Lera: Polska jest naszym dalekim krewnym... Rzeczpospolita (uśmiech). Dziś jest to rozwinięty członek UE z silną ekonomią i rynkiem.

Elizawieta: Hm, byłam tam jeden raz. Macie dobre sklepy i dobrej jakości rzeczy (śmiech). O ludziach nic nie wiem, bo nie mam tam znajomych...

Aleksandra: Myślę, że Polacy są uprzejmi i słodcy. Potrafią być zabawni, ale czasem wyglądają na zmęczonych.


2. Słyszałaś jakieś stereotypy o Polsce lub Polakach w twoim kraju? Co to było?

Daria: Tak, Białorusini zwykle myślą o Polakach, jak o braciach, ale wielu ludzi także postrzega Polaków, jako aroganckich ''panów'', ale niemal każdy myśli, że jesteście miłymi ludźmi i dobrym krajem.

Wiktoria: Słyszałam jeden stereotyp, że Polacy nie lubią rosyjskojęzycznych ludzi i są dla nich nieuprzejmi. Mam przyjaciółkę, która doświadczyła tego problemu podczas podróży. To szkoda. Ale myślę, że jest to bardziej problem indywidualnego stosunku ludzi a nie międzynarodowych relacji.

Lera: Szczerze mówiąc, nie słyszałam żadnych stereotypów.

Elizawieta: Hm, nie.

Aleksandra: Mamy kilka stereotypów, jak ten, że Polacy są nerwowi, a także, że są bardzo nacjonalistyczni (właściwie, jest jeszcze jedna rzecz, że zawsze wydają dźwięki ''psz'' i lubią słowo ''kurwa''). 


3. Jak myślisz, jakimi ludźmi są Polacy mieszkający w twoim kraju?

Daria: Pracowici, dumni z bycia Polakami, otwarci i, powiedziałabym, uprzejmi, ale nieco chłodni wobec obcych.

Wiktoria: Mam kilku krewnych, którzy mają polskie korzenie.
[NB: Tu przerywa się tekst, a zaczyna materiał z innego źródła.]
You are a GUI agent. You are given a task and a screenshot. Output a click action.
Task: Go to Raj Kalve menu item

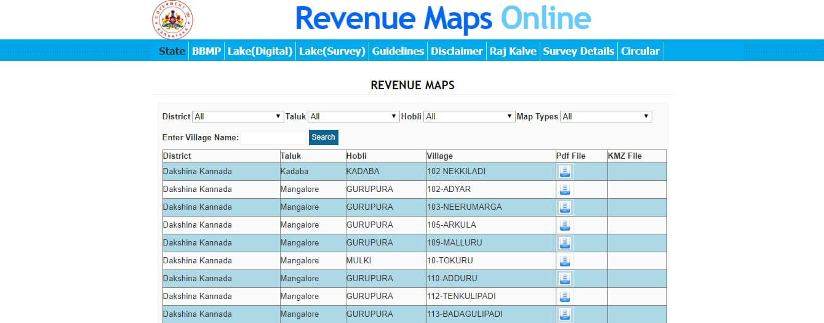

Są dobrymi ludźmi. Nie mogę powiedzieć, że są różni od innych.

Lera: Myślę, że Polacy którzy żyją na Białorusi dzisiaj, są tutaj od bardzo dawna. Z tego powodu nie są inni od Białorusinów. Widzę odwrotny trend - gdy ludzie z Białorusi emigrują do Polski, ale nie odwrotnie.

Elizawieta: Myślę, że to przyjaźni i pozytywni ludzie. Spotkałam tylko kilku (uśmiech).

Aleksandra: Myślę, że są pracowici i gościnni. 


4. Myślisz, że są jakieś podobieństwa między ludźmi z twojego kraju a Polakami?

Daria: Myślę, że oboje znamy nasze korzenie, tradycje i wartości.

Wiktoria: Nie jestem pewna podobieństw w charakterze, ponieważ nie mam zbyt wielu doświadczeń w komunikacji z Polakami. Ale myślę, że jesteśmy podobni. Myślę, że nasze języki są podobne (białoruski i polski). Mamy też długą, bogatą wspólną historię a to oznacza, że wielu z nas ma polskie korzenie jeszcze z czasów naszej unii.

Lera: Myślę, że wygląd jest podobny, jak również gościnność i nasze języki. Wszystko to z powodu wspólnej przeszłości.

Elizawieta: Myślę, że tak, być może.

Aleksandra: Myślę, że tak, mamy wiele wspólnego, jak historia, język (trochę), niektórzy Polacy mieszkają na Białorusi i niektórzy Białorusini mieszkają w Polsce. Jesteśmy pracowitymi narodami. 


5. W czym się różnimy twoim zdaniem?

Daria: Myślę, że macie nieco inną mentalność. Mam na myśli, polska jest dużym państwem i twoi ludzie myślą w większy sposób, bardziej, jak Rosjanie. My, Białorusini jesteśmy małym etnosem i mamy inny sposób pojmowania problemów. Białoruś jest raczej mała i polegamy na Polsce i Rosji, jako dużych państwach (śmiech).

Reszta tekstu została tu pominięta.